Sheffield & South Yorkshire

Coronavirus: Yorkshire music and sports venues face closure

Sheffield City Hall Image copyright David Dixon / Geograph
Image caption The Sheffield City Hall music venue has been closed since March

Music and sports venues in Yorkshire are to be mothballed and staff are facing redundancy because of the continuing coronavirus pandemic.

A number of venues will remain shut, including Sheffield City Hall, Sheffield Arena, Scarborough Spa and Whitby Pavilion, owners Sheffield City Trust (SCT) said.

The Covid-19 lockdown has left it in a "critical position", SCT said.

It has "begun a consultation process which may lead to redundancies".

Many of the SCT's 750 employees have been on the government's furlough scheme since March.

In a letter sent to staff seen by the BBC, the trust said that when the scheme changes in August "there will be increased financial burden to employers' and in our current position we are unable to sustain further financial pressure."

Image copyright Richard Croft / Geograph
Image caption The Sheffield Area hosts concerts and sports events and has a capacity of 13,600 people

SCT chief executive Andrew Snelling said the leisure and entertainment industry was facing "very challenging times".

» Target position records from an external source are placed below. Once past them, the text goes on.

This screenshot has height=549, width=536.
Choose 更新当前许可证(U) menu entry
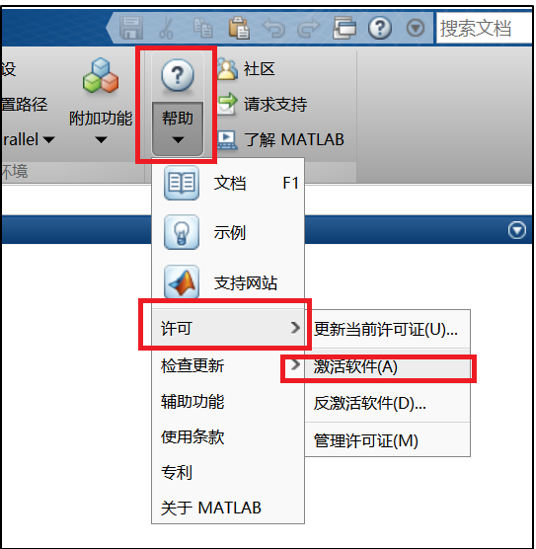(387, 329)
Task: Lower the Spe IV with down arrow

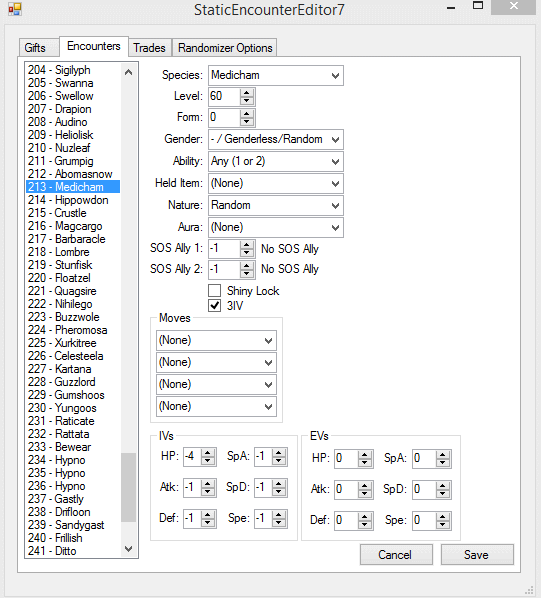Action: [x=279, y=522]
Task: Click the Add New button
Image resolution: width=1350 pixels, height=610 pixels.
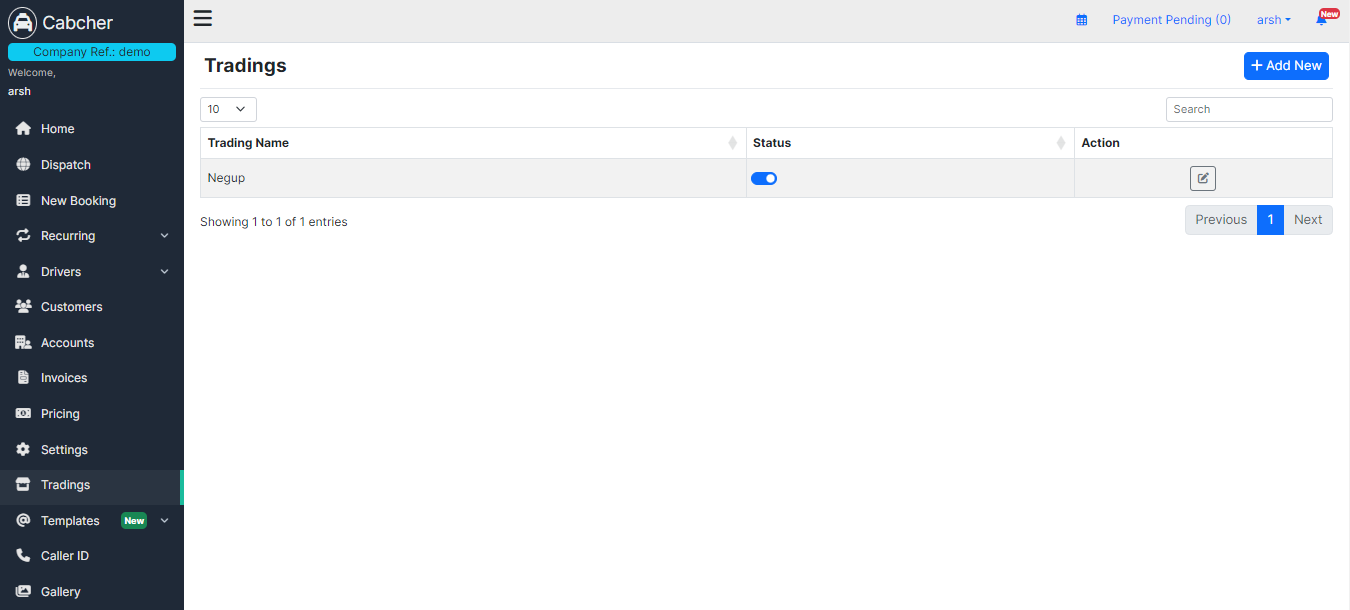Action: point(1286,66)
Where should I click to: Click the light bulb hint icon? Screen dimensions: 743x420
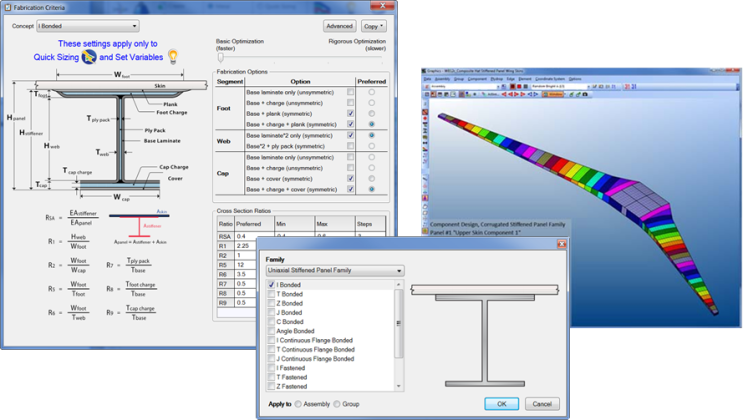click(x=172, y=57)
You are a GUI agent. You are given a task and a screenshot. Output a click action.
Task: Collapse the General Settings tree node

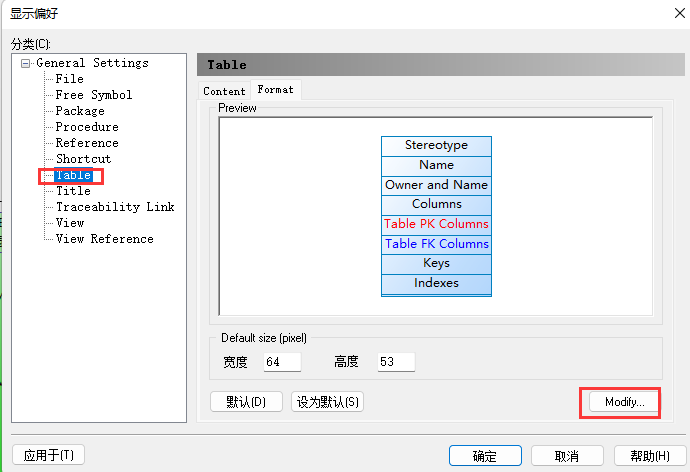click(26, 63)
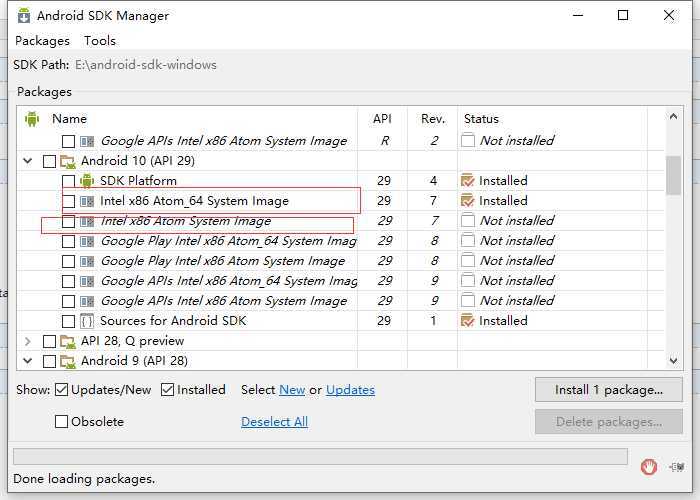Click the SDK Platform Android icon
The height and width of the screenshot is (500, 700).
click(87, 181)
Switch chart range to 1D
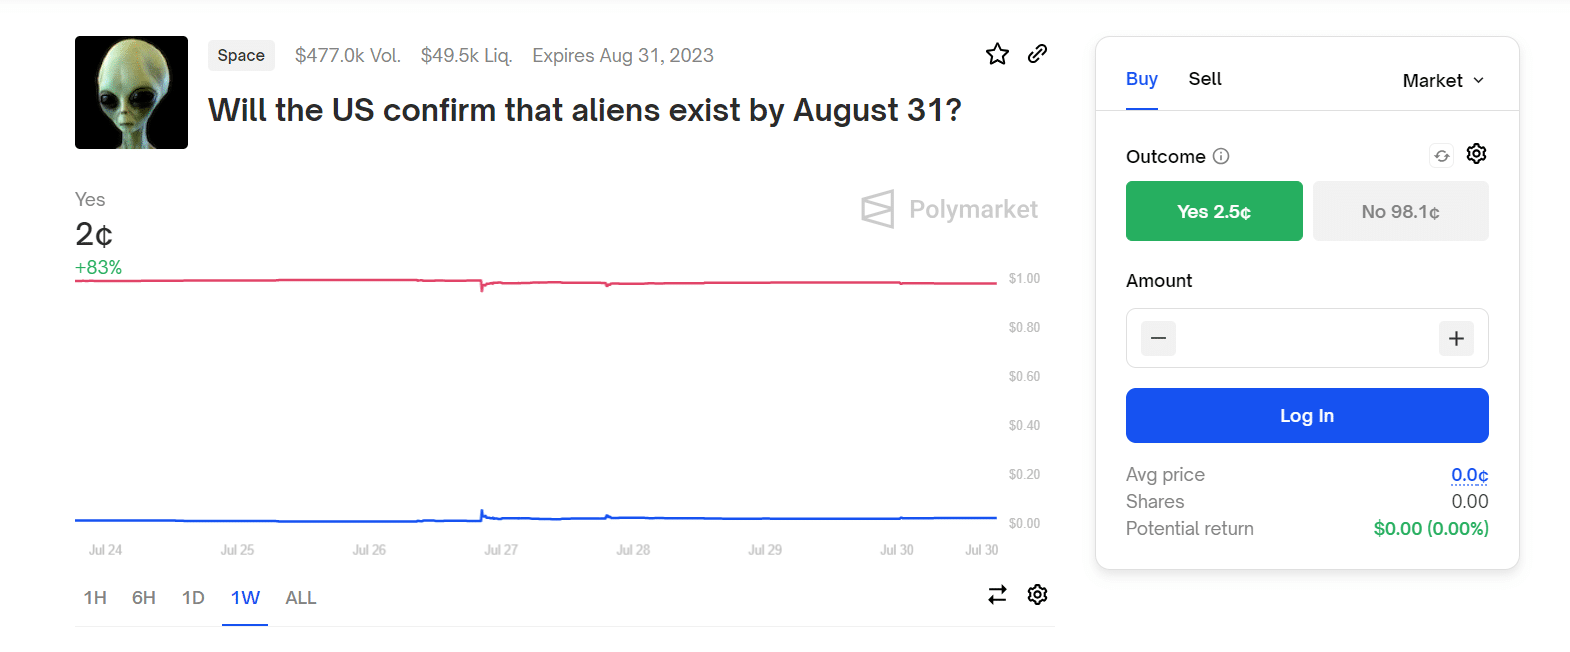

"It has become apparent that concerts, shows and large attendance events will not be possible in the short and medium term, so this leaves us with decisions to make regarding how we sustain venues such as Sheffield Arena and Sheffield City Hall," he said.

"There are also specific issues with some of our sporting facilities, which means it may not be viable to open them safely even after we receive the go ahead.

"It is not a decision that has been taken lightly but venues that are generating no income will only need a much-reduced workforce to carry out essential maintenance while they are mothballed awaiting a change in circumstances."

SCT said it was awaiting further detailed information on the government's recently announced £1.57bn emergency support package to help protect the future of UK cultural venues.